Amidst all these activities, these introverts couldn’t bring themselves to attend the Apalachicola Oyster Cookoff, the Library Bake Sale, the Mardi Gras Pet Parade, the island’s annual Chili Cookoff to benefit our Volunteer Fire Department, or other recent local events to benefit worthy causes. Cash donations will have to make up for our absence.

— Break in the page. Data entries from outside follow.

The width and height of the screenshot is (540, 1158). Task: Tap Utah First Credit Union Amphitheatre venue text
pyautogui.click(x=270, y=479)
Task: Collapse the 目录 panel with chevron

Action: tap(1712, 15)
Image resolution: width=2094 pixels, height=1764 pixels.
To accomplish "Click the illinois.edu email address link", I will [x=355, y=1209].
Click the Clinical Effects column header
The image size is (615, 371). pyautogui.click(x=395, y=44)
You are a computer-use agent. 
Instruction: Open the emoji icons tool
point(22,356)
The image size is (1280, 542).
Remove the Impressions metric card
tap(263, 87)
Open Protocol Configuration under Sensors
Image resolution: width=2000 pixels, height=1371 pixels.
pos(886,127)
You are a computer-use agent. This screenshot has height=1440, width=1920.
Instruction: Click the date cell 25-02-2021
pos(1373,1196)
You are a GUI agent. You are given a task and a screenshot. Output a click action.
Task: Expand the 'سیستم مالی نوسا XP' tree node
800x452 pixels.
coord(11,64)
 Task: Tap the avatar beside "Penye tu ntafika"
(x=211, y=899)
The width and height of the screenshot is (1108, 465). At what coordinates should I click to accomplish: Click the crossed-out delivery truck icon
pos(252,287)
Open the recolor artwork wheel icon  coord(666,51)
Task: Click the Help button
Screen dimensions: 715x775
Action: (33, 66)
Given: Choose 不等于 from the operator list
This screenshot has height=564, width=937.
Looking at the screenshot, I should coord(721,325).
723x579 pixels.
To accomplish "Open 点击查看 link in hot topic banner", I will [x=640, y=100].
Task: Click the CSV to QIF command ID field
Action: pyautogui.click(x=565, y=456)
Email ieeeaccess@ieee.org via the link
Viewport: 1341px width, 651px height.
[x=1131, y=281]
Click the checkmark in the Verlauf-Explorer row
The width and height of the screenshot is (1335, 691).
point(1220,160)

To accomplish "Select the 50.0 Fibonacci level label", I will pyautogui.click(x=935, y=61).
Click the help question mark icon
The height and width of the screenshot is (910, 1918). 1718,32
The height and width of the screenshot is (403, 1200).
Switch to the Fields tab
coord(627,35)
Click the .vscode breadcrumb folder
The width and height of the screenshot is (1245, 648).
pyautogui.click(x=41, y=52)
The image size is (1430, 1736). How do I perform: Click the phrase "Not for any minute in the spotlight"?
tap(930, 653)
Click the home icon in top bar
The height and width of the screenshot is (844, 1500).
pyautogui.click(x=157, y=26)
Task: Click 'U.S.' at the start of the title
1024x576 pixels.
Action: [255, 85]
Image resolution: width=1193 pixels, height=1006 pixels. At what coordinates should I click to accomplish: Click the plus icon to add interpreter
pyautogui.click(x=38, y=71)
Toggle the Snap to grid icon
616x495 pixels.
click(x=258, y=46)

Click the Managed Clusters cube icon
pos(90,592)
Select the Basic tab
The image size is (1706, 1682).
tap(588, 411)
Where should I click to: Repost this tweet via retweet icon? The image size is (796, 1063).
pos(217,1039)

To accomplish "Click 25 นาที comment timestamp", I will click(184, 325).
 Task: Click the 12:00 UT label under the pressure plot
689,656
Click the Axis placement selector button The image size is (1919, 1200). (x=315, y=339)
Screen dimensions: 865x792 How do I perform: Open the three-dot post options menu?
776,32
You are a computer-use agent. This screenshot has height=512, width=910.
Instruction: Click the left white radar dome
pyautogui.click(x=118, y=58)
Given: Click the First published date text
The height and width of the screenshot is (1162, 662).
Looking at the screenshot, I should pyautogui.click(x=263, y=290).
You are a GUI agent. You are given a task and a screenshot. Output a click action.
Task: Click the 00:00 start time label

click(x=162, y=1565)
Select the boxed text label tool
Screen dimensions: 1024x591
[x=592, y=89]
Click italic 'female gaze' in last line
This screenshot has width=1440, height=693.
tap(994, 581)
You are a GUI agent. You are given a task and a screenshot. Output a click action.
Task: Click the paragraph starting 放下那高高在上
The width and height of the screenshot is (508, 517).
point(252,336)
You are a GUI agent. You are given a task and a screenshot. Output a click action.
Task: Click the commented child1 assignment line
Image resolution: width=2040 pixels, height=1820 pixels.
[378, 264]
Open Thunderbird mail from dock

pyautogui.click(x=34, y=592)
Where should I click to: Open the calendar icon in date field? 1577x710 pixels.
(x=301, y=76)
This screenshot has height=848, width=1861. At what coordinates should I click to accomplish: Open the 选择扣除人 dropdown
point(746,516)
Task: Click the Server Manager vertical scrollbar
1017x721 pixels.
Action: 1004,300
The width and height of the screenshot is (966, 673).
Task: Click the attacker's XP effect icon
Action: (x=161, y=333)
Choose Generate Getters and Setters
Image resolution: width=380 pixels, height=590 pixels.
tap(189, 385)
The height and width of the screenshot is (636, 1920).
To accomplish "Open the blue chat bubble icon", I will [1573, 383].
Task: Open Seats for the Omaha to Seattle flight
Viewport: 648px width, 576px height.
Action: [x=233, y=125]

While it may seem that we are just enjoying (or at times powering through) the fun and games, we’ve been squeezing some projects in as well. Most of these are in preparation for getting back on the road this summer to visit the Upper Midwest and Great Lakes. As I suspected when we established a home base, travel planning is a lot less annoying when there is a stable, predictable internet connection and no pressure to spend time enjoying the current visit rather than focusing on the future travel plans. Creating an itinerary has also been easier this year because we are relying heavily on (AKA shamelessly copying) the plans we originally made for 2020 before the dreaded pandemic hit.
I’m happy to say that the task of making all our reservations for the summer is complete. We have reservations in four public campgrounds in Michigan (3 state parks and one national lakeshore) plus three public campgrounds in Wisconsin. As usual, securing each of these reservations required sitting online the day the booking window opened (e.g., 6 months in advance at 8:00 a.m. Eastern Time for Michigan state parks) and clicking “reserve” the nanosecond the official U.S. government clock (www.time.gov) hit the correct moment. But based on our small sample size it was much easier than getting reservations in Florida parks in the winter — I snagged the spot I wanted at each place on the first day of trying. That could be a sign of tremendous good luck, or perhaps a sign that I have become craftier in my old age. Either way, I’ll take it.
We are really looking forward to experiencing piney forests, waterfalls, and endless lake vistas this summer. But while daydreaming about turquoise freshwater lakes is easy, we have some work to do before the Airstream is ready to travel. We’ve been working steadily on several long-overdue maintenance projects on the rig, which I’ll detail in a future post.